IT Security Manager

Job Summary:

• The Security Manager will be responsible for developing and implementing the organization's security strategy and maintaining security tools and infrastructure. The role involves ensuring compliance with IT GRCA security guidelines, leading security audits, managing advanced security technologies, and mitigating security threats. The ideal candidate will work closely with internal and external teams to enhance the overall security posture, covering everything from VAPT, DLP, MDM, XDR, SIEM, and SOC, to phishing protection, threat analysis, encryption, and cloud security.

Key Responsibilities:

Security Strategy Development:

• Develop and implement a comprehensive security strategy to protect the organizations IT infrastructure, data, and applications.
• Ensure alignment with RBI guidelines, CERT-In regulations, IT GRCA guidelines, and the DPDP Act (Digital Personal Data Protection Act) to maintain regulatory compliance.

Vulnerability Management & Threat Analysis:

• Oversee Vulnerability Assessment and Penetration Testing (VAPT), working with external auditors and internal teams to identify and mitigate security vulnerabilities.
• Perform regular threat analysis, evaluate potential risks, and develop action plans to counter emerging cyber threats.

Security Tools Implementation & Management:

• Implement, configure, and maintain advanced security tools, including Data Loss Prevention (DLP), Mobile Device Management (MDM), Extended Detection and Response (XDR), Security Information and Event Management (SIEM), SOC (Security Operations Center), and email DLP.
• Manage application security, ensuring that all in-house and third-party applications comply with security standards.
• Oversee firewall management, branch security, and SD-WAN solutions to protect the organizations network infrastructure.

Incident Response & SOC Management:

• Lead the Security Operations Center (SOC) to monitor and respond to security incidents in real time.
• Establish robust incident response procedures, ensure the timely resolution of security breaches, and lead post-incident reviews.
• Regularly test disaster recovery and business continuity plans.

Security Audits & Compliance:

• Conduct internal and external security audits to ensure compliance with regulatory frameworks, including RBI IT GRCA guidelines, CERT-In, DPDP Act, and other relevant standards.
• Ensure the organization is audit-ready at all times by maintaining comprehensive documentation of security controls, processes, and configurations.
• Address findings from audits and security reviews, implementing remediation plans in a timely manner.

Email Security & Phishing Protection:

• Implement and manage email security solutions, including email DLP and anti-phishing technologies, to prevent data leaks and phishing attacks.
• Run phishing simulations and awareness training programs to reduce the risk of phishing attacks.

Cloud Security:

• Implement and maintain cloud security measures for the organization’s cloud-based infrastructure on platforms like Microsoft Azure, AWS, or hybrid environments.
• Ensure encryption standards and secure access controls are enforced in cloud environments to safeguard sensitive data.

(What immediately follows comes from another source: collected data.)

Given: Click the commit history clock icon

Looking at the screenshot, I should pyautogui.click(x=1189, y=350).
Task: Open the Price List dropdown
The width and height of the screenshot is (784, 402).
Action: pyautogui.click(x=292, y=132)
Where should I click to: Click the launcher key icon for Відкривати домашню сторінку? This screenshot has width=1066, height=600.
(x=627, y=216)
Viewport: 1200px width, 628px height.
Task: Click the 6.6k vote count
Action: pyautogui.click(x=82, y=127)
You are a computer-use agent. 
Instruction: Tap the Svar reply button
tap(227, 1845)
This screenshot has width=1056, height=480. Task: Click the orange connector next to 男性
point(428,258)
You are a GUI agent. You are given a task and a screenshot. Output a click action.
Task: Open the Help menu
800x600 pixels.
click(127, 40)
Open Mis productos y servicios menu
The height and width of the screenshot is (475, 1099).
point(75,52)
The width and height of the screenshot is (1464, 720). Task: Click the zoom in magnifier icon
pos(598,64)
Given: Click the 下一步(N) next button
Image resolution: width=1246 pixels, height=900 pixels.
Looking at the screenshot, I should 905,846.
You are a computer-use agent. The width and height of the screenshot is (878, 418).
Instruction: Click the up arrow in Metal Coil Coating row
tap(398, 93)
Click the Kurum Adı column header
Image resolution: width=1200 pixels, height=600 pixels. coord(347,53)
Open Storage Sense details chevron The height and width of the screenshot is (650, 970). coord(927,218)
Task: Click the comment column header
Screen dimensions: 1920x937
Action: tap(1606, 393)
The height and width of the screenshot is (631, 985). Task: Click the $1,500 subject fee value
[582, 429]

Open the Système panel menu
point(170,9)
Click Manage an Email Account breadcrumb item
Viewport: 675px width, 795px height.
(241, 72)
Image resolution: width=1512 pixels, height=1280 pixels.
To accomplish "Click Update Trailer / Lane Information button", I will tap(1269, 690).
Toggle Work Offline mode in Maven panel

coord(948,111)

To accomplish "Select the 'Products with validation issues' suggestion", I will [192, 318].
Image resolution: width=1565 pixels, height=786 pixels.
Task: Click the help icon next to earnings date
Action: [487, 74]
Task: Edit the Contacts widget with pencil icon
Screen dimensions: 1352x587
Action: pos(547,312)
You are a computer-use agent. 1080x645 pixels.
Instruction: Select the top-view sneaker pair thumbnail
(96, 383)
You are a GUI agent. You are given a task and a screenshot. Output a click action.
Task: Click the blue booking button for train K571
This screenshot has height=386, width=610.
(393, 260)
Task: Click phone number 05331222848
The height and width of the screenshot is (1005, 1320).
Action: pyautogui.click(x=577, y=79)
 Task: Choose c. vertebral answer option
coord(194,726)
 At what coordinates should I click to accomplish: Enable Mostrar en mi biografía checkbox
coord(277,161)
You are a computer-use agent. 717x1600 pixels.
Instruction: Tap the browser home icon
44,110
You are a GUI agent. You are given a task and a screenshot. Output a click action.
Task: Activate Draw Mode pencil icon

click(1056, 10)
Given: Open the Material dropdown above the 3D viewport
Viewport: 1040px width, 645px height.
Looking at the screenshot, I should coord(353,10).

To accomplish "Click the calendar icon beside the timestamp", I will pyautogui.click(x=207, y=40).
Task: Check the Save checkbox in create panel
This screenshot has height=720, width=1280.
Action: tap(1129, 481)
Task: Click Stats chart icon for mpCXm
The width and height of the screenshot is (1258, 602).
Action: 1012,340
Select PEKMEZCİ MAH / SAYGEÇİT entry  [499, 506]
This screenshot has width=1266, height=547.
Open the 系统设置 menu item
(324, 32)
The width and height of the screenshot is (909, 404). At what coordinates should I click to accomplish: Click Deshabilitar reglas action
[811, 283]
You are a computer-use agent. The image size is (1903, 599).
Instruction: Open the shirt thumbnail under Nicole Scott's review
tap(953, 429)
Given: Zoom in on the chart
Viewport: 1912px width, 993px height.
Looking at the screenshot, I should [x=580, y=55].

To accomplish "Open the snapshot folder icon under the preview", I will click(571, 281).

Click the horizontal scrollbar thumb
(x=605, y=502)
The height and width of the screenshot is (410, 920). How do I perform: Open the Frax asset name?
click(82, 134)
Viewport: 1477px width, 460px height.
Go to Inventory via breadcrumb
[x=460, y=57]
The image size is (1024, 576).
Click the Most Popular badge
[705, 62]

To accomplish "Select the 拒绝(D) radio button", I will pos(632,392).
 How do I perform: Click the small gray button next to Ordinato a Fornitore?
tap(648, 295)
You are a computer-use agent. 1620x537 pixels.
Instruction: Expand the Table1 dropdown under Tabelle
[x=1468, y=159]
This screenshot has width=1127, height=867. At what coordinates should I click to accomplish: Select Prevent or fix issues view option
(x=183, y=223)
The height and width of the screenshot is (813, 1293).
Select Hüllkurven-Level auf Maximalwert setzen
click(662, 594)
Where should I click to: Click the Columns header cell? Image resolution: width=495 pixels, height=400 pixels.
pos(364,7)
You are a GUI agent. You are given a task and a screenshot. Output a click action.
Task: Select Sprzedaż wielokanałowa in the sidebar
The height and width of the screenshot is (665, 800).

Encryption & Data Protection:

• Implement encryption solutions to protect data at rest, in transit, and in use, ensuring compliance with regulatory requirements and best practices.
• Oversee the management of encryption keys and certificate authorities.

Branch Security Management:

• Ensure the security of IT infrastructure and networks across the organization's branches, coordinating with branch IT teams to deploy consistent security measures.
• Manage security for remote offices, branches, and distributed teams, ensuring endpoint protection and secure network connectivity.

Vendor & Third-party Security Management:

• Collaborate with third-party vendors to manage security tools, software, and services.
• Ensure vendors and service providers adhere to the organization’s security policies and regulatory requirements.

Reporting & Documentation:

• Develop regular reports on security incidents, threat analysis, tool performance, and audit outcomes for senior management.
• Maintain detailed documentation for security processes, tools configurations, and incident response protocols.

Required Skills & Qualifications:

• Bachelor’s degree in Information Technology, Cybersecurity, Computer Science, or a related field.
• 8-12 years of experience in IT security, with a focus on security management in the NBFC, banking, or financial services sector.
• Hands-on experience with security tools such as SIEM, DLP, MDM, XDR, SOC, firewalls, phishing protection tools, and application security solutions.
• In-depth understanding of RBI IT GRCA guidelines, CERT-In regulations, DPDP Act, and other relevant security frameworks.
• Strong expertise in threat analysis, VAPT, and vulnerability management.
• Cloud security experience with platforms like Microsoft Azure, AWS, and other hybrid cloud environments.
• Certifications such as CISSP, CISM, CEH, or relevant cloud security certifications (e.g., AWS Certified Security, Microsoft Certified: Azure Security Engineer) are highly desirable.